Set problem: Write out the items exactly, from the line with "At what coordinates should I click to accomplish: Switch to" to the line with "tap(26, 130)", including both of those lines. Include no other lines.

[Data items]
━━━━━━

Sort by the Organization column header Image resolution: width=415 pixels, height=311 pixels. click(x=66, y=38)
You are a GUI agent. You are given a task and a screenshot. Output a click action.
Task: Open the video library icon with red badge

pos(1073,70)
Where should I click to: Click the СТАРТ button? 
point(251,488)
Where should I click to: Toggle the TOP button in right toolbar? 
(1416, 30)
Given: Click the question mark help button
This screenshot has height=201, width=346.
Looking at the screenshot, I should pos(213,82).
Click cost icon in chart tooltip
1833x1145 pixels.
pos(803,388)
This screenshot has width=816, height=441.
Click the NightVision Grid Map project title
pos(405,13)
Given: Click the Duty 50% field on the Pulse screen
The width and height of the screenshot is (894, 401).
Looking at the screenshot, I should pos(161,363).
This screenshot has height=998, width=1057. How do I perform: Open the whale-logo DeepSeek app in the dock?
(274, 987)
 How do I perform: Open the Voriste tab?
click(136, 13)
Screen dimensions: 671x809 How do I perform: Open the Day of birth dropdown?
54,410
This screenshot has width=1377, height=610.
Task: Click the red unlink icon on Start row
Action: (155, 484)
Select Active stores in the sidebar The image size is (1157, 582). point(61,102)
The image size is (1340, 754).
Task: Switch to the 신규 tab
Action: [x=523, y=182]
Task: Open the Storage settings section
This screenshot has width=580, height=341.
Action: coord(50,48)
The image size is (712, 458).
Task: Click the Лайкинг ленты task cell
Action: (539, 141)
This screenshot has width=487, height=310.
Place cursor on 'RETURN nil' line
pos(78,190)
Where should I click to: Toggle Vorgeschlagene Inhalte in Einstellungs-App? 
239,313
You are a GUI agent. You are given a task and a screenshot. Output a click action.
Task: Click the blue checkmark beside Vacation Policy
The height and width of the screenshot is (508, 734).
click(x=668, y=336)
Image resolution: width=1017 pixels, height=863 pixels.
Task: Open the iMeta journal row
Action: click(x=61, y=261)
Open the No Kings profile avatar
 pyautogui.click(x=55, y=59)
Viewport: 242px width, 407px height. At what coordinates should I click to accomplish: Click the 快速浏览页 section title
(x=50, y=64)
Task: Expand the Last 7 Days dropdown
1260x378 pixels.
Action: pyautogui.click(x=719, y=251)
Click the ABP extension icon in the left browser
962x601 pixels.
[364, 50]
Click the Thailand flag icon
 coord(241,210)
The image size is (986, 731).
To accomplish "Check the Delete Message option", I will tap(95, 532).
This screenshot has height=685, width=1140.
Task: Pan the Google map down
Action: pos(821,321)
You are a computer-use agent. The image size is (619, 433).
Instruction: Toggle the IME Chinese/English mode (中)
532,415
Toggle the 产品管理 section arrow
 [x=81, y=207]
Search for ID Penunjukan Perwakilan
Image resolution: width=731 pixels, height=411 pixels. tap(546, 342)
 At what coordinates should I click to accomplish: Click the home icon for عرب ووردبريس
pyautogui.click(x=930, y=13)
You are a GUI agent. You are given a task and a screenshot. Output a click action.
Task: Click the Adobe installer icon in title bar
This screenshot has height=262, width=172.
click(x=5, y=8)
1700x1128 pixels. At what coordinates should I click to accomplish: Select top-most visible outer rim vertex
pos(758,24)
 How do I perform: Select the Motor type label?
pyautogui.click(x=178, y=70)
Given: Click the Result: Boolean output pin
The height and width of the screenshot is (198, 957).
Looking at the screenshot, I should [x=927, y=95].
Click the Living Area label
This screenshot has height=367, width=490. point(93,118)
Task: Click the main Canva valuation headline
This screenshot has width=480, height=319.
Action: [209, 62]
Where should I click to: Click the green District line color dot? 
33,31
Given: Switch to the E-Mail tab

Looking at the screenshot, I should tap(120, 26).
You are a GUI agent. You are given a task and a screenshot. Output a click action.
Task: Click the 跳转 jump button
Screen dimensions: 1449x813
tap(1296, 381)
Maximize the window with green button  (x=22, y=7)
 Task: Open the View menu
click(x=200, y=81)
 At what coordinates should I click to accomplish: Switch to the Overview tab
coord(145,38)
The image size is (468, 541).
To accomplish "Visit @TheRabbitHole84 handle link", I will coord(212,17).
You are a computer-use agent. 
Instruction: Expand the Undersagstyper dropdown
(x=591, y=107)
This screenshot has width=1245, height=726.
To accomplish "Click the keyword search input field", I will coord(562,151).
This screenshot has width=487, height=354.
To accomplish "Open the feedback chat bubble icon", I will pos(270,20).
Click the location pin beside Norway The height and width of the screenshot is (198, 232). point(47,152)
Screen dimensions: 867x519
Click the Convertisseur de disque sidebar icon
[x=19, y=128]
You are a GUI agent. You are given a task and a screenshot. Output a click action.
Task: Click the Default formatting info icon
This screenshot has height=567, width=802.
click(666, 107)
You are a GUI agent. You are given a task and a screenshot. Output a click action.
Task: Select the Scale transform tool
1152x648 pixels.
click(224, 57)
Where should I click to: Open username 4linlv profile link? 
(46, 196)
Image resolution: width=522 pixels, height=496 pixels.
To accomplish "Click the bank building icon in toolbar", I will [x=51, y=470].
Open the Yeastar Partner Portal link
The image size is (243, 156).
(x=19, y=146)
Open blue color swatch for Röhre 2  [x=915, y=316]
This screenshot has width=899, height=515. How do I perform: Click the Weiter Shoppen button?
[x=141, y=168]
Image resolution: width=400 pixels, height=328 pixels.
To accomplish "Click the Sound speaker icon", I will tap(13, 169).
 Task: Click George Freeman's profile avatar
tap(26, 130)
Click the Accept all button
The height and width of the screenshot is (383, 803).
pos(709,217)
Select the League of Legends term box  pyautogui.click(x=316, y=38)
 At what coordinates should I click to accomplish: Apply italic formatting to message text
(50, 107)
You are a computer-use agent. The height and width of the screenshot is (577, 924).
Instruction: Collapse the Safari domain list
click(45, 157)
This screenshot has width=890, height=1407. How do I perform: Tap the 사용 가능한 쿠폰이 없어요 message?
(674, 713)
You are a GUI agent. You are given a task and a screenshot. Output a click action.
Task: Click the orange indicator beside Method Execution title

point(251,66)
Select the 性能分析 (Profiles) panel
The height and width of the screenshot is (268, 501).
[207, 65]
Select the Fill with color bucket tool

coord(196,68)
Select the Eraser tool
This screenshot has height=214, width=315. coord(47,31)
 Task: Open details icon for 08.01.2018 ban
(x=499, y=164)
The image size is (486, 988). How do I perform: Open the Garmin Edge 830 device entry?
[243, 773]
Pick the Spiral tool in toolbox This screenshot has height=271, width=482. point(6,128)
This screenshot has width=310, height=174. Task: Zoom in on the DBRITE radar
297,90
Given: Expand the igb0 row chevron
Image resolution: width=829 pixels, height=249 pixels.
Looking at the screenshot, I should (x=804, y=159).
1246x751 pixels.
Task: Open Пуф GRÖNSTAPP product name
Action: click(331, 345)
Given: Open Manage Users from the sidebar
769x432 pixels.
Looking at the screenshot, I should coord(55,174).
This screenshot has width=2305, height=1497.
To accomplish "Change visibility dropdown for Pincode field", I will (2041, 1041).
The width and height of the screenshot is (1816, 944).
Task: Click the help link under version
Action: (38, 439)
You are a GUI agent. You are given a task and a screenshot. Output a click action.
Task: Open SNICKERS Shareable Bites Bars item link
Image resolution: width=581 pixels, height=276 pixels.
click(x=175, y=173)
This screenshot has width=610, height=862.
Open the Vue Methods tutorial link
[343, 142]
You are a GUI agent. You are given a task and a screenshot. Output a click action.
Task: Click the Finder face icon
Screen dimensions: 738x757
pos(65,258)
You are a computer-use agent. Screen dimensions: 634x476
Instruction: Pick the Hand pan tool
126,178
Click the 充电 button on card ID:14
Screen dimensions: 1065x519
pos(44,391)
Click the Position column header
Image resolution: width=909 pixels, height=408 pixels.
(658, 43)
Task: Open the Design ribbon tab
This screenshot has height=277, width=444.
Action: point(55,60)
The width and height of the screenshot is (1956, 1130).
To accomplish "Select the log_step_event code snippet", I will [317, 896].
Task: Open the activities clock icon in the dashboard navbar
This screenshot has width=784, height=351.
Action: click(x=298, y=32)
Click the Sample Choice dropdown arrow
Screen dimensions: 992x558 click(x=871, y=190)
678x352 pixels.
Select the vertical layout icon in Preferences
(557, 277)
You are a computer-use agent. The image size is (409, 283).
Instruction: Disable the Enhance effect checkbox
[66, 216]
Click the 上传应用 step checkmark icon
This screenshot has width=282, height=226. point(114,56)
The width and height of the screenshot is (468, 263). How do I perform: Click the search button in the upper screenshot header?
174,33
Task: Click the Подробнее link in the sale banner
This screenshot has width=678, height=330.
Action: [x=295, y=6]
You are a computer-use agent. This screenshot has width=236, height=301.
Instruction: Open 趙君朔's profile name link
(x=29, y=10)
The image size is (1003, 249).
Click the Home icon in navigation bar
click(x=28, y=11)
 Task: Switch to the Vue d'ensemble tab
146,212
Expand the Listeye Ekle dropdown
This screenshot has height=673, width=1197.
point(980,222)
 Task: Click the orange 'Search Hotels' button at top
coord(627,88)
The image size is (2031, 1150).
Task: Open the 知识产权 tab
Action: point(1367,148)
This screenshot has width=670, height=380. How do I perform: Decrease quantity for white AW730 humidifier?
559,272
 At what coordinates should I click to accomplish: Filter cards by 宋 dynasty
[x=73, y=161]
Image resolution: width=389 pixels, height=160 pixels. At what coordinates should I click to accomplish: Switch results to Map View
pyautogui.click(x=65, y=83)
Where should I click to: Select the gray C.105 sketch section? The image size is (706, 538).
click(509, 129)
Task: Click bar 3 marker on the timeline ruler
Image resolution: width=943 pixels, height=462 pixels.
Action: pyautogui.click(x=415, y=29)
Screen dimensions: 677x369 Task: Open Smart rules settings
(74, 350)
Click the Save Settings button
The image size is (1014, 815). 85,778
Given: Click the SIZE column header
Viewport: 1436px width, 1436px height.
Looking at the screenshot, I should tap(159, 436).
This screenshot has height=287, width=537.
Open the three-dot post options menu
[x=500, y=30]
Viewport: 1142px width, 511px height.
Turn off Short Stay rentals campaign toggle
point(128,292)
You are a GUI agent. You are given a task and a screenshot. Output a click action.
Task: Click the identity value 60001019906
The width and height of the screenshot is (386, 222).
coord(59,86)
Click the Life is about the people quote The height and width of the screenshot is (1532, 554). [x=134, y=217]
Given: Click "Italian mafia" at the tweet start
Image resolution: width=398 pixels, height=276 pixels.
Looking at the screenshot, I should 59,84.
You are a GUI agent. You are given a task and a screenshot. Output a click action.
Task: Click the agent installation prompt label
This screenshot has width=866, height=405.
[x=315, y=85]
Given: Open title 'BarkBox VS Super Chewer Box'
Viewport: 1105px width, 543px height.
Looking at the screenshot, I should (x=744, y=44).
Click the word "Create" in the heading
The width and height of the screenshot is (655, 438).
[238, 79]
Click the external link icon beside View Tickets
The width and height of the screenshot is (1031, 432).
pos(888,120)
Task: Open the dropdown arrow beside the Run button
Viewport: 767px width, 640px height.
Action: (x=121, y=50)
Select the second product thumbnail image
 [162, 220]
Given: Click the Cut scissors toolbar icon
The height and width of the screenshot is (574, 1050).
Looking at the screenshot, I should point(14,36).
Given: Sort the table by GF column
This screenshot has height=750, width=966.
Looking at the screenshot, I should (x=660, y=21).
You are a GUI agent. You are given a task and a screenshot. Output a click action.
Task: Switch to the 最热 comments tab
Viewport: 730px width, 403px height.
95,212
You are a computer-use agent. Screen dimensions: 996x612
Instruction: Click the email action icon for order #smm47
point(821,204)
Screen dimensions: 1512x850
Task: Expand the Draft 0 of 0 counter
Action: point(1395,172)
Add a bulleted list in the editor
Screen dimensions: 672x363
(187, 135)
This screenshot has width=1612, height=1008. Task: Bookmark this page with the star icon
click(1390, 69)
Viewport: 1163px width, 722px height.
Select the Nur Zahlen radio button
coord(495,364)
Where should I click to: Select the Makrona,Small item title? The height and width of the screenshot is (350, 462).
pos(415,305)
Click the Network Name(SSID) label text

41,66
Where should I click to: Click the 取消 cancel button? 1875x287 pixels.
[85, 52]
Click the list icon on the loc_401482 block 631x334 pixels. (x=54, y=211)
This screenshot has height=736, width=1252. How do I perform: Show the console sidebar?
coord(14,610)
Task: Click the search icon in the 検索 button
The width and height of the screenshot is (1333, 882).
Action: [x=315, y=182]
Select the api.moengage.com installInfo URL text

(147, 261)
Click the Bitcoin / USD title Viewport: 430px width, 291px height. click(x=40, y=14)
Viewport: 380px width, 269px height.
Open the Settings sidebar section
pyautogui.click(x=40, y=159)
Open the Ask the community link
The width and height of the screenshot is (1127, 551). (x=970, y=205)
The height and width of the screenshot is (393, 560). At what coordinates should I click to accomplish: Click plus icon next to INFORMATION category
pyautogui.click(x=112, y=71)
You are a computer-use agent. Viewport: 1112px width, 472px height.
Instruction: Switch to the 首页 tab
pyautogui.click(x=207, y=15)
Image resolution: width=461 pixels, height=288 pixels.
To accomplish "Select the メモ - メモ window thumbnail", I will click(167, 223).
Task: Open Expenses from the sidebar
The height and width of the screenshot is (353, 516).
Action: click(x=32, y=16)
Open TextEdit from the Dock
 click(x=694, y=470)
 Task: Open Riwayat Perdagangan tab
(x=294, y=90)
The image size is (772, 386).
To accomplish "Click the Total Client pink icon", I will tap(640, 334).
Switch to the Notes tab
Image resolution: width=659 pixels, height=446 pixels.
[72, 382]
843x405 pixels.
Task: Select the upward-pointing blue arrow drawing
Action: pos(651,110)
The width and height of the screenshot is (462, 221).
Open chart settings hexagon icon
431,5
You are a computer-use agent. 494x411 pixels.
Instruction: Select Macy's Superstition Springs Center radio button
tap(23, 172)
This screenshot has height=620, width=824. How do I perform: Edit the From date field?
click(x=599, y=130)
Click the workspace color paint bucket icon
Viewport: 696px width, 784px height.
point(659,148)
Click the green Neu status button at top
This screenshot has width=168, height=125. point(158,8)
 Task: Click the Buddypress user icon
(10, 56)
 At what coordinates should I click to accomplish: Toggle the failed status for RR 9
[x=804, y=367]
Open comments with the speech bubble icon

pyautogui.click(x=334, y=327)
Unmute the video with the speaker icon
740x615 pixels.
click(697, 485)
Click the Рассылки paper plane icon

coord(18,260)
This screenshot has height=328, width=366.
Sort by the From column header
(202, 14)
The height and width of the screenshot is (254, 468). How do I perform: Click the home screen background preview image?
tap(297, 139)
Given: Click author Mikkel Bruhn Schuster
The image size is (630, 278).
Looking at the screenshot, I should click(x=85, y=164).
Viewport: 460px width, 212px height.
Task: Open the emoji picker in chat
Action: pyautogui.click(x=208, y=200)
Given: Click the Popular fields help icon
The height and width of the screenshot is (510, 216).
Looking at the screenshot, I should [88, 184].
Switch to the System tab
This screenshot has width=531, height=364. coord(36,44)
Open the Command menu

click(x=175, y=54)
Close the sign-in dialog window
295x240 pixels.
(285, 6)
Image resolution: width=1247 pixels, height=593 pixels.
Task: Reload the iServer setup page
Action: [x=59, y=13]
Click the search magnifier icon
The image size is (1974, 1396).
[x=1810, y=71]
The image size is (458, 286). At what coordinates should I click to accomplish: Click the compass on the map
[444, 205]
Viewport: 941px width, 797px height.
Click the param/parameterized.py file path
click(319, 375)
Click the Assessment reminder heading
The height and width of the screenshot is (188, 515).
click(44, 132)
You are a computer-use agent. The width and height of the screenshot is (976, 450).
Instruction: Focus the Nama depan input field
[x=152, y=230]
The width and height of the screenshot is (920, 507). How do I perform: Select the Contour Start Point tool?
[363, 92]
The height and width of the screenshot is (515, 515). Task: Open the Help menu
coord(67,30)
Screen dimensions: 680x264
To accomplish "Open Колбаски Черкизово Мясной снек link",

━━━━━━

Finished task:
 At what coordinates should I click to accomplish: Switch to the Overview tab
coord(145,38)
The image size is (468, 541).
To accomplish "Visit @TheRabbitHole84 handle link", I will coord(212,17).
You are a computer-use agent. 
Instruction: Expand the Undersagstyper dropdown
(x=591, y=107)
This screenshot has width=1245, height=726.
To accomplish "Click the keyword search input field", I will coord(562,151).
This screenshot has width=487, height=354.
To accomplish "Open the feedback chat bubble icon", I will pos(270,20).
Click the location pin beside Norway The height and width of the screenshot is (198, 232). point(47,152)
Screen dimensions: 867x519
Click the Convertisseur de disque sidebar icon
[x=19, y=128]
You are a GUI agent. You are given a task and a screenshot. Output a click action.
Task: Click the Default formatting info icon
This screenshot has height=567, width=802.
click(666, 107)
You are a GUI agent. You are given a task and a screenshot. Output a click action.
Task: Select the Scale transform tool
1152x648 pixels.
click(224, 57)
Where should I click to: Open username 4linlv profile link? 
(46, 196)
Image resolution: width=522 pixels, height=496 pixels.
To accomplish "Click the bank building icon in toolbar", I will [x=51, y=470].
Open the Yeastar Partner Portal link
The image size is (243, 156).
(x=19, y=146)
Open blue color swatch for Röhre 2  [x=915, y=316]
This screenshot has width=899, height=515. How do I perform: Click the Weiter Shoppen button?
[x=141, y=168]
Image resolution: width=400 pixels, height=328 pixels.
To accomplish "Click the Sound speaker icon", I will tap(13, 169).
 Task: Click George Freeman's profile avatar
tap(26, 130)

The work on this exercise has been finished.